Turn Job Alerts On

Kasmo Global

Charlotte,NC

Description

Senior Hadoop Administrator

Looking for senior resource here. This is an Ops role, one needs to know more admin, administration of Hadoop environment. Location Charlotte, NC (Onsite); local candidates preferred. Max number of submissions: 2.

In this role, you will:

Lead complex technology initiatives towards Hadoop platform stability, automation initiatives.
Platform Incident and Problem management
- Be part of 24/7 platform support team to perform platform incident management and triaging team.
- Assess the impact of the platform issue and prioritize the triage by partnering with platform tenants, platform development and Hadoop vendor teams.
- Facilitate and perform root cause analysis of platform incidents towards determining permanent resolution involving Tenants and Hadoop vendor.
- Communicate with Stakeholders, leadership team on the triaging progress status.
- To troubleshoot tenant reported failures by deep diving onto client logs to identify the root cause.
- Use Autosys as scheduler to schedule, execute platform routine activities.
Hadoop Cluster Monitoring
- Monitor Hadoop cluster health and performance.
- Automate new monitoring opportunities leveraging available monitoring and alerting tools such as Prometheus, Thousand Eyes, Splunk etc.
- Perform troubleshooting on the actionable alerts and tuning to ensure optimal cluster performance.
Hadoop Cluster Configuration and tuning
- Periodically tune and configure Hadoop ecosystem components such as HDFS, YARN, Hive, HBase, Spark, HPOS etc.
- Schedule the Change request and track the approval process for implementation.
Platform Backup and Recovery
- Ensure Hadoop platform is resilient with data backup and recovery strategies in place.
- Perform emergency or scheduled failover of platform to Disaster recovery site and fall back.
Upgrades and Patch Management
- Plan and execute upgrades of Hadoop ecosystem components and patches.
- Ensure compatibility and smooth integration of new features and enhancements.
- Work with Operating System administrators and patching automation build team to schedule and execute patching.
- Perform Cluster health validation post patching and communicate with stakeholders.
- Identify automation and process improvement opportunities related to patching to implement it.
Documentation and Reporting
- Maintain comprehensive documentation of Hadoop cluster configurations & troubleshooting processes, and procedures.
- Develop and Schedule to Generate reports on cluster usage, performance metrics, and capacity utilization.
Collaboration and Support
- Ability to work both independently and in collaboration with Platform development and Platform tenant teams to troubleshoot and fix Hadoop platform issues, maintain production stability to enterprise-wide applications.
- Collaborate and consult with key technical experts, senior technology team, and Hadoop vendor to resolve complex technical issues and achieve goals.
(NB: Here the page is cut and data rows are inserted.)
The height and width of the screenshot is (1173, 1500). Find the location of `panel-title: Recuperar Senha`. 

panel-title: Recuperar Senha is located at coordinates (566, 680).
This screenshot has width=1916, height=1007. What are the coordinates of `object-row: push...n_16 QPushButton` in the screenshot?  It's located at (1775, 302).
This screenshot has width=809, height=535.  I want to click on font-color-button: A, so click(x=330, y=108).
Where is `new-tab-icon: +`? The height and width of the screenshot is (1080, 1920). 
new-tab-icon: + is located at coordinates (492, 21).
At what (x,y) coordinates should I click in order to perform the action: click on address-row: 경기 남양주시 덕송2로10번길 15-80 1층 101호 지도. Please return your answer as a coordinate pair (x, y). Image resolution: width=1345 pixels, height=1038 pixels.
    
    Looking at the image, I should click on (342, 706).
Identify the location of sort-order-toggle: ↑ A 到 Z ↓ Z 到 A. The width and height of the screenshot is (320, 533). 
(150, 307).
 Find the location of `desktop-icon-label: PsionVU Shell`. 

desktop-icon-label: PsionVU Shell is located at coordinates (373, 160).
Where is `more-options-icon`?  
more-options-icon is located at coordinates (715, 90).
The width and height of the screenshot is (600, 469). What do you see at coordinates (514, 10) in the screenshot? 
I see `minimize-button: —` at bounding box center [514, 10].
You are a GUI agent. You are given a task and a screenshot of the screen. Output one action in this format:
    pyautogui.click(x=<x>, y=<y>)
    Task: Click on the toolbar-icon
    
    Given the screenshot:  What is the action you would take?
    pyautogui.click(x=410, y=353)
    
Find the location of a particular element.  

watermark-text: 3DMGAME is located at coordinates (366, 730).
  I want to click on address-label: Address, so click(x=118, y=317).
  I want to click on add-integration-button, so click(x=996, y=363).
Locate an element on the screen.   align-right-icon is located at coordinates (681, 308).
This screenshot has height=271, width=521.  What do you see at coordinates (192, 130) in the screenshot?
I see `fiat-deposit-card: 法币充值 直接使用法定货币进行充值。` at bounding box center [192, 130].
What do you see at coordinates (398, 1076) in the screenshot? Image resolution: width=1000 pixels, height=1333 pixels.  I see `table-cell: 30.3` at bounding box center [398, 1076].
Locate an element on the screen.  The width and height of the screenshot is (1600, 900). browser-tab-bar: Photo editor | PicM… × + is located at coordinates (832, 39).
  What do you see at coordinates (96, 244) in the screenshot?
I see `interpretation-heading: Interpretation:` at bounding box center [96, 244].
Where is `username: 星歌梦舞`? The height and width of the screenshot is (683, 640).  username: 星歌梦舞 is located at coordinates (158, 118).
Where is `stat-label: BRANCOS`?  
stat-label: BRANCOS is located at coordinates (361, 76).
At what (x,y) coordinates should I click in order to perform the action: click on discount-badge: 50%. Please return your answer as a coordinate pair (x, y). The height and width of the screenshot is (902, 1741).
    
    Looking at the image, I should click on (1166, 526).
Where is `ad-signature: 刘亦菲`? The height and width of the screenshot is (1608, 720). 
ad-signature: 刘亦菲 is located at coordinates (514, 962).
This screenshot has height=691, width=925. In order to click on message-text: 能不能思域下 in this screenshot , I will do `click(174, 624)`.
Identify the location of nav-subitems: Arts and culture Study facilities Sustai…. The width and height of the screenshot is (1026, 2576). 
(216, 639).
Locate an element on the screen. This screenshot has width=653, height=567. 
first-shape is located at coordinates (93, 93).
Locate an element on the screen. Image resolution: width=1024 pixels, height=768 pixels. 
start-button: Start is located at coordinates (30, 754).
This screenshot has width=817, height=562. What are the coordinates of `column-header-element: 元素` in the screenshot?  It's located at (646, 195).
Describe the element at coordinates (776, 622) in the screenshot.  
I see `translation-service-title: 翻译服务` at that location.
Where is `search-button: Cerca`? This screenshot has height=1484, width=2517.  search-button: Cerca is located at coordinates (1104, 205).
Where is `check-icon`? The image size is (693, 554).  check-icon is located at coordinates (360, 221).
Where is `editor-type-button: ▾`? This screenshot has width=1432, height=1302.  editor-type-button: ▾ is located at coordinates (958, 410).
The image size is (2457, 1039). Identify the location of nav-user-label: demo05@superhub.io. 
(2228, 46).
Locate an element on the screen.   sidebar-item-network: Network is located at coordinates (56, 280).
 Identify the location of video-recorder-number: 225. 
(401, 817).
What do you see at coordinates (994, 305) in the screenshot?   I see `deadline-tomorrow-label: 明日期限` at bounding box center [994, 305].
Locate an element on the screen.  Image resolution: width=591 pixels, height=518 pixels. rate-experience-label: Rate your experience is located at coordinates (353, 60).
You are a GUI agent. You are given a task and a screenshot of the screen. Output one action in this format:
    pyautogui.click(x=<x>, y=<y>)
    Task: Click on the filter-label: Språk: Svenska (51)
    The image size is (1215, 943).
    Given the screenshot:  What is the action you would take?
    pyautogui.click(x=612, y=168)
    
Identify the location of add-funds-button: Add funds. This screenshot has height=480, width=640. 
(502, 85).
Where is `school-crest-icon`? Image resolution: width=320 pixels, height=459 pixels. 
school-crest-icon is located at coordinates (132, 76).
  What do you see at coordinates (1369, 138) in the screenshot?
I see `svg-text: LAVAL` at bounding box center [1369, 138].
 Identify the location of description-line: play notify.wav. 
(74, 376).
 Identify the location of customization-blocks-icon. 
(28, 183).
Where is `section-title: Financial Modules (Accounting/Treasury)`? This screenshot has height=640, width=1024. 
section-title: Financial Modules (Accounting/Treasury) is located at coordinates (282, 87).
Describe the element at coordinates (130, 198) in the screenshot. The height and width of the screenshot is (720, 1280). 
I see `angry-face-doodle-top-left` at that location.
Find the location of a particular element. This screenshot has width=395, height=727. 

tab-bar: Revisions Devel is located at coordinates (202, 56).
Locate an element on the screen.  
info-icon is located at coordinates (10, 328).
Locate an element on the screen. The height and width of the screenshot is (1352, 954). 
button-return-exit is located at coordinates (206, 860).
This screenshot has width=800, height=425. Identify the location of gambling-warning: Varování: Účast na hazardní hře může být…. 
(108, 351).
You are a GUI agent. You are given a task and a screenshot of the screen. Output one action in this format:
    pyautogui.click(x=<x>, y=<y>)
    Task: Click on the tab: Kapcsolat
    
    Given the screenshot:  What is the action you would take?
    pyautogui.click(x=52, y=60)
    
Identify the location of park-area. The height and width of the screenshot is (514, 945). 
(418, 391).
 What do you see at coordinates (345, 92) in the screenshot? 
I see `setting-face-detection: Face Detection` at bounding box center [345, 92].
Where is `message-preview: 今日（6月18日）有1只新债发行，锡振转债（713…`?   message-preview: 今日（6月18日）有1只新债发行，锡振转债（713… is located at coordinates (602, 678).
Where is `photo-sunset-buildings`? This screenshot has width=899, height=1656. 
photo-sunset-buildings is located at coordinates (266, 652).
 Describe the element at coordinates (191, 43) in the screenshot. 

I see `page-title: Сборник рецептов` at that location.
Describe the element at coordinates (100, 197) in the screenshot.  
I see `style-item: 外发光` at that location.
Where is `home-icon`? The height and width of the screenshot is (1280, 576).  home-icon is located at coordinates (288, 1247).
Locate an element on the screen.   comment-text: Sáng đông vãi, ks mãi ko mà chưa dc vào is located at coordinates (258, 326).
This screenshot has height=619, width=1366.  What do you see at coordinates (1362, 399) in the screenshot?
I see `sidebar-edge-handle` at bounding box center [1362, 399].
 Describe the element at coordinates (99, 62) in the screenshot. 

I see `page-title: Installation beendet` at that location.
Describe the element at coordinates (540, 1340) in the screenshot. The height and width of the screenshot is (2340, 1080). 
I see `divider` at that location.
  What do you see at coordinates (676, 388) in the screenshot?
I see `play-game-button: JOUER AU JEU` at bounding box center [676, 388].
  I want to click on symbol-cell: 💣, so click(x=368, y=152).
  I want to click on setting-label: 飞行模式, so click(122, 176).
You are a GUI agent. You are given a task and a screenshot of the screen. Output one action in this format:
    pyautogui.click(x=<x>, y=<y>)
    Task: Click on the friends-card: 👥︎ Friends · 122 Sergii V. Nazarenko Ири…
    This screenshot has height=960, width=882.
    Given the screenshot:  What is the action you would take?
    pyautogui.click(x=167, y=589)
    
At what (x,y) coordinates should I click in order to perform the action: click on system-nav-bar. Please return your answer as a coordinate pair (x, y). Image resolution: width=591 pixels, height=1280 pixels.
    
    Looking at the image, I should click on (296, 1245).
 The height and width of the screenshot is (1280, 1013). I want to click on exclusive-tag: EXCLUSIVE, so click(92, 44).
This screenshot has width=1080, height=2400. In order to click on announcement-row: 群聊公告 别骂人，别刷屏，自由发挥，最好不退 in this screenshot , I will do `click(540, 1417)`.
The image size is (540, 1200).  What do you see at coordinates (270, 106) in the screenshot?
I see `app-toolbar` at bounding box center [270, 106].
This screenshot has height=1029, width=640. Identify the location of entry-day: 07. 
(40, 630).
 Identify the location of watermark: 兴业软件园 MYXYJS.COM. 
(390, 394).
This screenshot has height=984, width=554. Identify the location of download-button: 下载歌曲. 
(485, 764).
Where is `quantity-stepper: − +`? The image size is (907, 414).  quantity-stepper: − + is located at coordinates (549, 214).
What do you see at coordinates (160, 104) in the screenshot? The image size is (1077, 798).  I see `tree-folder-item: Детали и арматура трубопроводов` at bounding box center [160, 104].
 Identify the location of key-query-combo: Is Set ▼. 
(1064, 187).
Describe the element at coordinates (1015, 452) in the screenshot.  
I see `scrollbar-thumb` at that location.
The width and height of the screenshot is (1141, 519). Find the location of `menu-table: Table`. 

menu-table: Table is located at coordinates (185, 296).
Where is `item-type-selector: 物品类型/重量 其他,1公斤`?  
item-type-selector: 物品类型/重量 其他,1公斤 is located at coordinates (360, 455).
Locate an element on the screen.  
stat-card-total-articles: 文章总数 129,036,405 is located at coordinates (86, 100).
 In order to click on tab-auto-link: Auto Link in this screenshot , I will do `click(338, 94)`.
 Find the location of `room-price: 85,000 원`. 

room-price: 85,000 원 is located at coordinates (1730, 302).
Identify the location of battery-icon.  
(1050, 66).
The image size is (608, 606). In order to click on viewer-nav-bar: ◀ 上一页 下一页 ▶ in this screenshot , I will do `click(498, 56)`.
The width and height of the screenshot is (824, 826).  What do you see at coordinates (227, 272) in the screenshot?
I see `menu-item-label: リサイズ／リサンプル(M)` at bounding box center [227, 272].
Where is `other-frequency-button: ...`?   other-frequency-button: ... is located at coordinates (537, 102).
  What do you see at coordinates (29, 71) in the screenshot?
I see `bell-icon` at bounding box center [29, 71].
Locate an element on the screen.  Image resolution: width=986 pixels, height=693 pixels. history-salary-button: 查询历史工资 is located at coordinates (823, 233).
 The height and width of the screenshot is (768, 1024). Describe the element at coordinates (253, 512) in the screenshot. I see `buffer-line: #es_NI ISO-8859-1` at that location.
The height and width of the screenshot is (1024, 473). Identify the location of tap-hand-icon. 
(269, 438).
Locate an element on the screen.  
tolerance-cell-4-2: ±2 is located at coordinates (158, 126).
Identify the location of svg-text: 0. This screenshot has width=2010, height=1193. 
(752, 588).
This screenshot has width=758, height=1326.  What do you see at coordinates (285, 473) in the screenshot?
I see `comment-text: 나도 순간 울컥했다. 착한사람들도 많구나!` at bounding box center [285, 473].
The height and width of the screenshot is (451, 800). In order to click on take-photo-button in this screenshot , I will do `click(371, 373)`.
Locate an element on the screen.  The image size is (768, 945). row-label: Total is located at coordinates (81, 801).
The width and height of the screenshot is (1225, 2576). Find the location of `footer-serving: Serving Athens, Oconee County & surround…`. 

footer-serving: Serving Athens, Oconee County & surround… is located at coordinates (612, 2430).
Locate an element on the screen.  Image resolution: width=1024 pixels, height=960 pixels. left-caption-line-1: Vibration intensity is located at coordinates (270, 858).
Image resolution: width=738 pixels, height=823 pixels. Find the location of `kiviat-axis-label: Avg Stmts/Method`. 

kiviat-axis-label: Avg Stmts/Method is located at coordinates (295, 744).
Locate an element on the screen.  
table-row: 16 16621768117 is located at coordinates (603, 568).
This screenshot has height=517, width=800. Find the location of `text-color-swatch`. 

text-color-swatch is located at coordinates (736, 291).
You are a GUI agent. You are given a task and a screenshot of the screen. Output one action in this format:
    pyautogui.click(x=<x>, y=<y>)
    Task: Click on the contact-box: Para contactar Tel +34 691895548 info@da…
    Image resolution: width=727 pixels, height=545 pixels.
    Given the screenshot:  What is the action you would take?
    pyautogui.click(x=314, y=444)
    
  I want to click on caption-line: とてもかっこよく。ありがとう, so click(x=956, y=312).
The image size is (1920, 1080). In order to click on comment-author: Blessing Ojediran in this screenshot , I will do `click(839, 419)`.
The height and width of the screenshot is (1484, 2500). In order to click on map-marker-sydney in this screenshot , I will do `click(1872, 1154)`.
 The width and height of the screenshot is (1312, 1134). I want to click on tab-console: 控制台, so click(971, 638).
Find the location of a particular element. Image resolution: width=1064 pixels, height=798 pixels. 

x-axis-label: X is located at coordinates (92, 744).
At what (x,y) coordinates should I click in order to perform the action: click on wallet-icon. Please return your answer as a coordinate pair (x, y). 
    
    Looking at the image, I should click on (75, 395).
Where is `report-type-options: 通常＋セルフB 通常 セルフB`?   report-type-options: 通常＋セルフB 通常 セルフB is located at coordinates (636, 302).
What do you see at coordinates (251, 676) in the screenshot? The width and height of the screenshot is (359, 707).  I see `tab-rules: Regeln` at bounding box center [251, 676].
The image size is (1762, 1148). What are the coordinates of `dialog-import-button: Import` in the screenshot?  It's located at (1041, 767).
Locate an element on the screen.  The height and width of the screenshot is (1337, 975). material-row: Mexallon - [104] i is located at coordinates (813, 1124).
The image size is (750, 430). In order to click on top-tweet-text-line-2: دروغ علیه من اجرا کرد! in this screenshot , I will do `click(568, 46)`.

Mandatory Skills and Qualifications:

Proven Experience in technology incident and problem management role.
Proven Experience in using monitoring tools like Prometheus, Splunk, SiteScope & thousand eyes etc.
Proven experience as a Unix Scripting
Proven experience in Hadoop administration or in a similar role.
Strong knowledge of Hadoop ecosystem and its components (Hive, HBase, Spark, Hue ).
Proven Experience is using Autosys or similar job scheduler.
Excellent problem-solving and troubleshooting skills.
Excellent communication and people skills for collaborating with cross-functional teams.